The position of the Anscombe Bioethics Centre is that to withdraw ventilation and not to seek experimental treatment “are decisions that parents in this situation could reasonably make on behalf of their child. The decisions themselves are morally defensible. The Catholic moral tradition does not oblige the use of medical procedures that are burdensome, dangerous, extraordinary or disproportionate to their expected outcome.”

There is, however, another aspect of this case that raises concerns — not that the final decisions were unreasonable, but that the courts did not show sufficient respect for the presumptive right of Charlie’s parents to decide what was in his best interests.

Arguably, the courts acted on behalf of Charlie, and thus in the place of his parents, without on each occasion having shown that the parents were being so unreasonable that the decision had to be taken out of their hands. Where the actions of a parent are likely to lead to serious harm, or where parents cannot agree between themselves, then family law has its place.

However, it is contrary to natural justice for the state to substitute for the role of the parents unless the parents are shown to be putting their child at risk of significant harm.

Regrettably, the Court of Appeal did not consider the reasonableness of the parents’ decision, but made its own independent assessment on the balance of the advantages and disadvantages of the medical steps under consideration. This approach treated Charlie as if he had no parents and Charlie’s parents as though they had no natural authority to speak for their own child.

*Data extract*
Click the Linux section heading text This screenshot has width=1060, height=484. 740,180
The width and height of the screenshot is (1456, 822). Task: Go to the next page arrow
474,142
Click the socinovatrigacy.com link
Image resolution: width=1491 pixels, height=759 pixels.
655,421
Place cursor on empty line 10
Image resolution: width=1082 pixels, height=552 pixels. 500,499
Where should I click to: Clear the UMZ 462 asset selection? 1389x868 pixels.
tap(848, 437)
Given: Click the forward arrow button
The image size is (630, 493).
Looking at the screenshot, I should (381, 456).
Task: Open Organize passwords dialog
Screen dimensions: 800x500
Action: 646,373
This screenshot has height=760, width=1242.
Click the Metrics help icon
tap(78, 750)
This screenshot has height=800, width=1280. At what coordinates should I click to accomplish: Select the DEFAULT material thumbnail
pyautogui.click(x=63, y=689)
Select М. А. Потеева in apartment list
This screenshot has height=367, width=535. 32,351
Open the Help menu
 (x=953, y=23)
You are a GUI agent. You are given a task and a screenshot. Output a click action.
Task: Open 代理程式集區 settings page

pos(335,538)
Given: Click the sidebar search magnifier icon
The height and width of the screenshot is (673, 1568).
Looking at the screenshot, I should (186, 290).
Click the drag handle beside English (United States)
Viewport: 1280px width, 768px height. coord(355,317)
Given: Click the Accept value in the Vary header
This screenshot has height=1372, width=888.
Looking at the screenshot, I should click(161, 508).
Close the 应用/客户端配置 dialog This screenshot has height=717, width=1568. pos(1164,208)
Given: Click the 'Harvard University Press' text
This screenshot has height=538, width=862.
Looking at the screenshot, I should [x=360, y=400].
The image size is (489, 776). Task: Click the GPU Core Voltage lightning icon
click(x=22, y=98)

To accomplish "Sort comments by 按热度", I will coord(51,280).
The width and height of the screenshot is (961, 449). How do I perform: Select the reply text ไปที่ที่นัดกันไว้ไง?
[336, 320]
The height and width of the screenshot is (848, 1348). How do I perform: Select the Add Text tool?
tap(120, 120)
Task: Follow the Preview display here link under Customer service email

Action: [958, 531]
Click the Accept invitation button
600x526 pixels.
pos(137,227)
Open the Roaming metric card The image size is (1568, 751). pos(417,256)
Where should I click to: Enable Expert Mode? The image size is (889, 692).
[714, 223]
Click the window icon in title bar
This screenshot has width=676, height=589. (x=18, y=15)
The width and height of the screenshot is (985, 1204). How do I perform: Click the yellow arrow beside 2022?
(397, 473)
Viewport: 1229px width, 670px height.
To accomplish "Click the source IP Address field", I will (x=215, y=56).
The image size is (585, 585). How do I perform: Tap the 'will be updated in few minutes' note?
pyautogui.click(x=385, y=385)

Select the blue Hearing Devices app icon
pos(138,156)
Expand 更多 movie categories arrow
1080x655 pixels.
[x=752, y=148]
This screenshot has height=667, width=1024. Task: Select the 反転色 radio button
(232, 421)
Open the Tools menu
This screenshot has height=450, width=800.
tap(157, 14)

*Task instructions*
Change "parents" to "guardians" in the passage on Charlie's case, and write it out again from "The position of" to "his best interests.". The records have nothing to do with the text.

*Response below*
The position of the Anscombe Bioethics Centre is that to withdraw ventilation and not to seek experimental treatment “are decisions that guardians in this situation could reasonably make on behalf of their child. The decisions themselves are morally defensible. The Catholic moral tradition does not oblige the use of medical procedures that are burdensome, dangerous, extraordinary or disproportionate to their expected outcome.”

There is, however, another aspect of this case that raises concerns — not that the final decisions were unreasonable, but that the courts did not show sufficient respect for the presumptive right of Charlie’s guardians to decide what was in his best interests.